In order to accomplish this main goal of the project, we aimed to connect songs (nodes) between them based on their lyrics similarity. Provided that two songs share a specific amount of common words according to the tdf-if index, a directed edge was added, the reason why a lot of effort has been put on text processing and lyrics cleaning. We are considering directed edges since we wanted to take into account the direction of the links. Thus, the edge direction was added linking the older released song to the latest one. Our hypothesis was to observe how some first release songs inspired the consequent released ones.
Nevertheless, in order to establish links the final links of our Beatles Network, we decided to go a step further and try to find a good criteria when linking. This linking criteria not only was based on which were most common words from each song, but also on which were the words in each songs with higher tc-idf score.
With the network in mind, we can further analyze the intrinsic characteristics of our network, such as the degree distributions.
Degree Distributions: This basic stats of the network have been computed. Thus, total degree, in-degree and out-degree distributions of all nodes are obtained and plotted below.
The first plot shows the degree distributions, independently of edge direction. In general, most of nodes are observed to have a degree value between 3 and 15.

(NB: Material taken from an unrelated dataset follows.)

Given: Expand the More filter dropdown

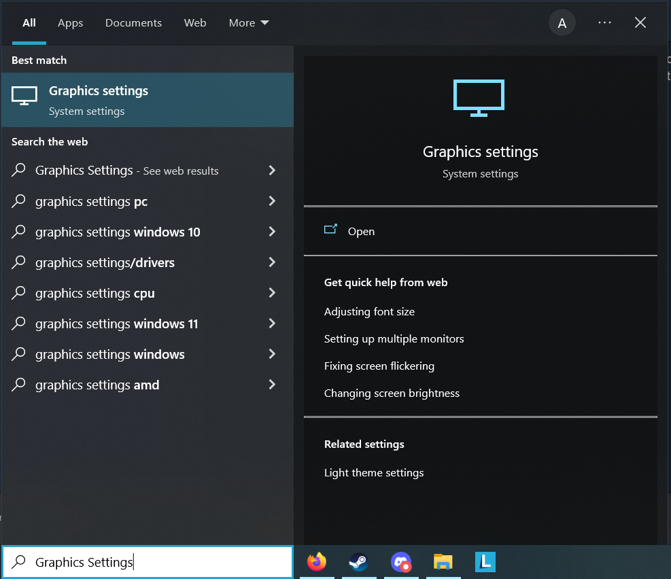Looking at the screenshot, I should tap(249, 23).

Secondly, the in-degree distribution try to show by how many songs have been a song influenced. We can view that many of them have not been influenced by any song or by just few, while, a small proportion of songs have been influenced by several ones, as expected.

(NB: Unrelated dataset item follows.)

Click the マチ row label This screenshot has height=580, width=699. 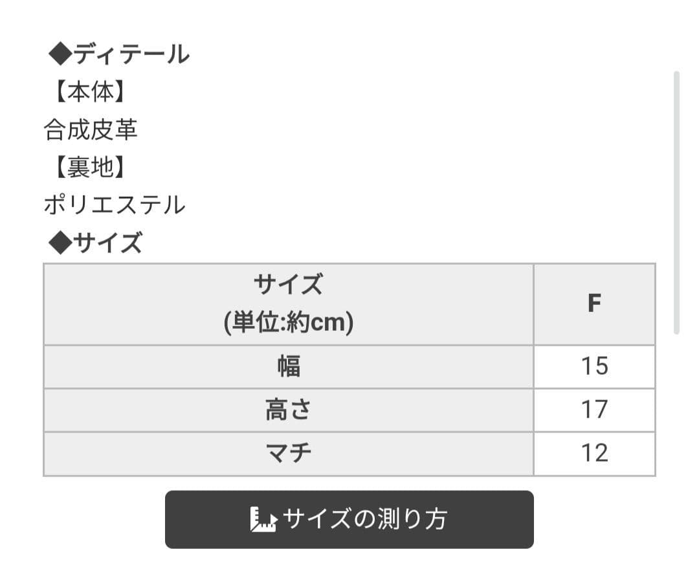pos(287,452)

When considering the out-degree distribution, we observed a large number of songs with a low out-degree value. This is due to the fact that the latest released songs cannot influence other songs by considering our linking criteria. However, all that songs with an out-degree value above 8 are related to the oldest released songs, likely to have influenced the posterior ones.
To determine the criteria of how many words should be chosen according to the tc-idf score when establishing the links between nodes, we have prioritized the threshold that gave us a higher modularity when aiming to find communities of songs in our network, and obtaining enough nodes and links that makes the analysis of the network significant.This would correspond the optimal point.

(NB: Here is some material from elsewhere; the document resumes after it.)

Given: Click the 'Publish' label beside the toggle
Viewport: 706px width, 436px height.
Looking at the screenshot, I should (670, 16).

With this aim in mind, a loop has been created to see how the size of the GCC network and shape evolves as the number of highest tc-idf-scored words considered to link two songs increases. We started with a threshold of just considering the two highest tc-idf-scored words of songs until reaching 9.
We observed that the largest modularity was found when just considering three common words when linking songs (finding 9 communities). However, the GCC of this network had only 70 nodes and 117 links, losing more than half of total amount of songs. We found a major shift in terms of number of nodes and edges, when considering 5 common words between songs, without losing too much the modularity score and number of communities. To that end, from the graphs and data plotted above, it has been decided to put the threshold of 5 words in common to connect songs, achieving both a high level of modularity and a significant number of links and nodes when considering the GCC. Thus, provided that both songs shared at least one common word within its 5 highest tc-idf-scored words, the link was added.